**Directions for this task:** Print every one of the following records word for word, leaving out the pictures.

**Provided data:**

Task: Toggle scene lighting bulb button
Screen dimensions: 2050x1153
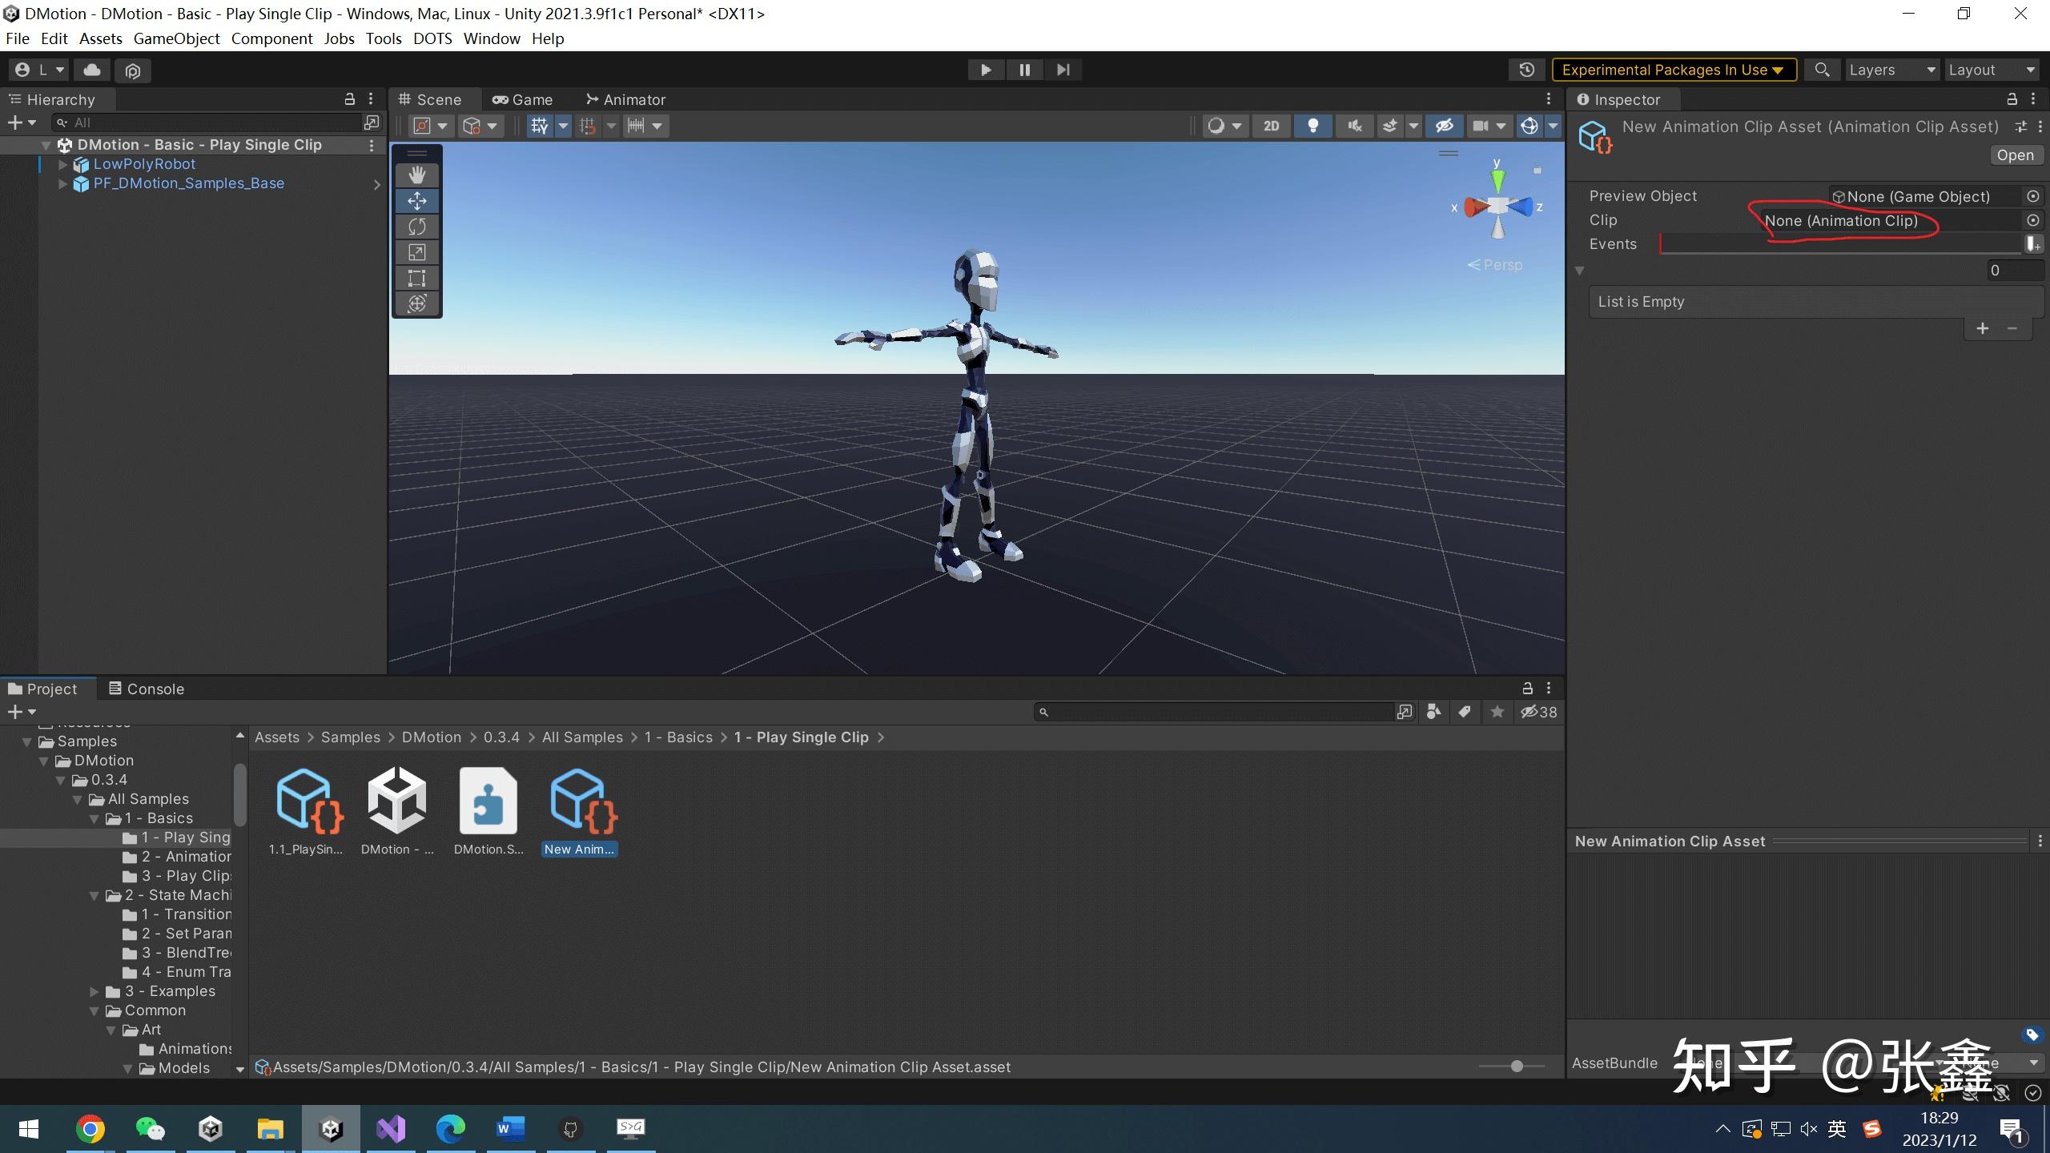Action: (1312, 126)
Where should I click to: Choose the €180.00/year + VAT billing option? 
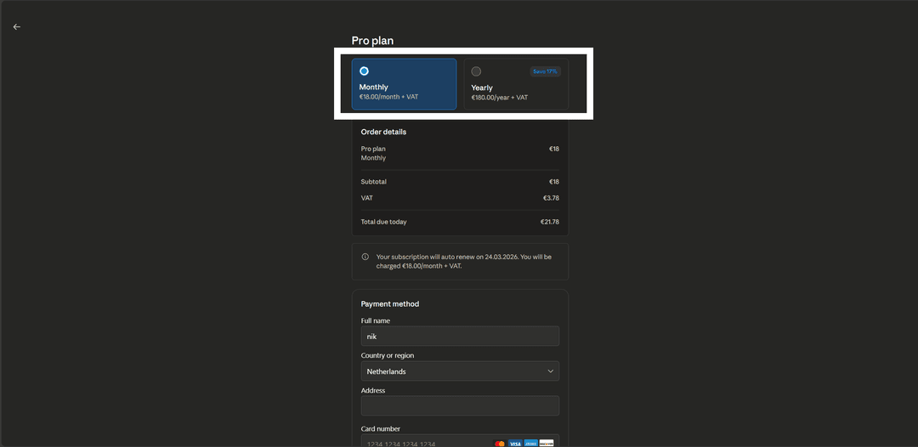(x=500, y=98)
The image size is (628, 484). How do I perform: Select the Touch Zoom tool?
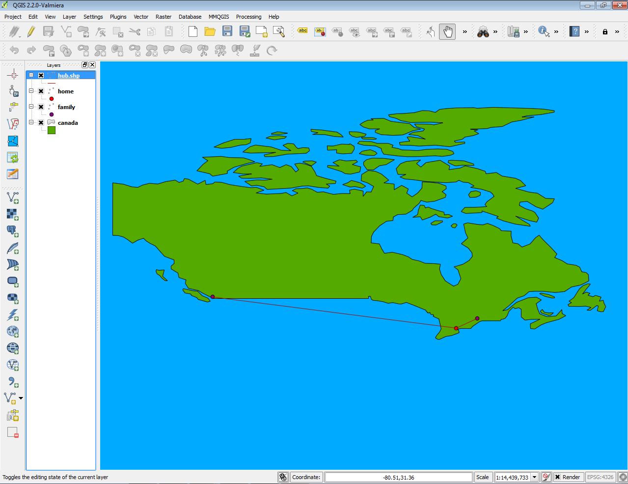click(430, 31)
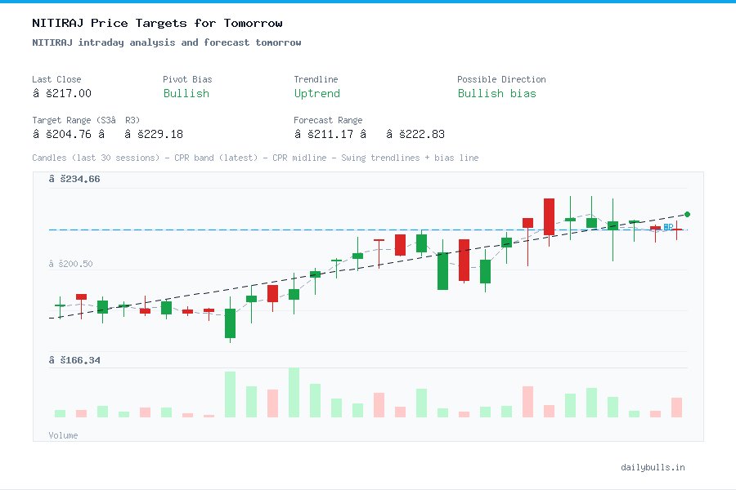Click the tallest green volume bar
The width and height of the screenshot is (736, 490).
pyautogui.click(x=292, y=392)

**Worked answer:**
Task: Toggle scene lighting bulb button
Screen dimensions: 2050x1153
Action: (1312, 126)
Where should I click to: Choose the €180.00/year + VAT billing option? 
(x=500, y=98)
The image size is (628, 484). How do I perform: Select the Touch Zoom tool?
click(430, 31)
Click the tallest green volume bar
The width and height of the screenshot is (736, 490).
pyautogui.click(x=292, y=392)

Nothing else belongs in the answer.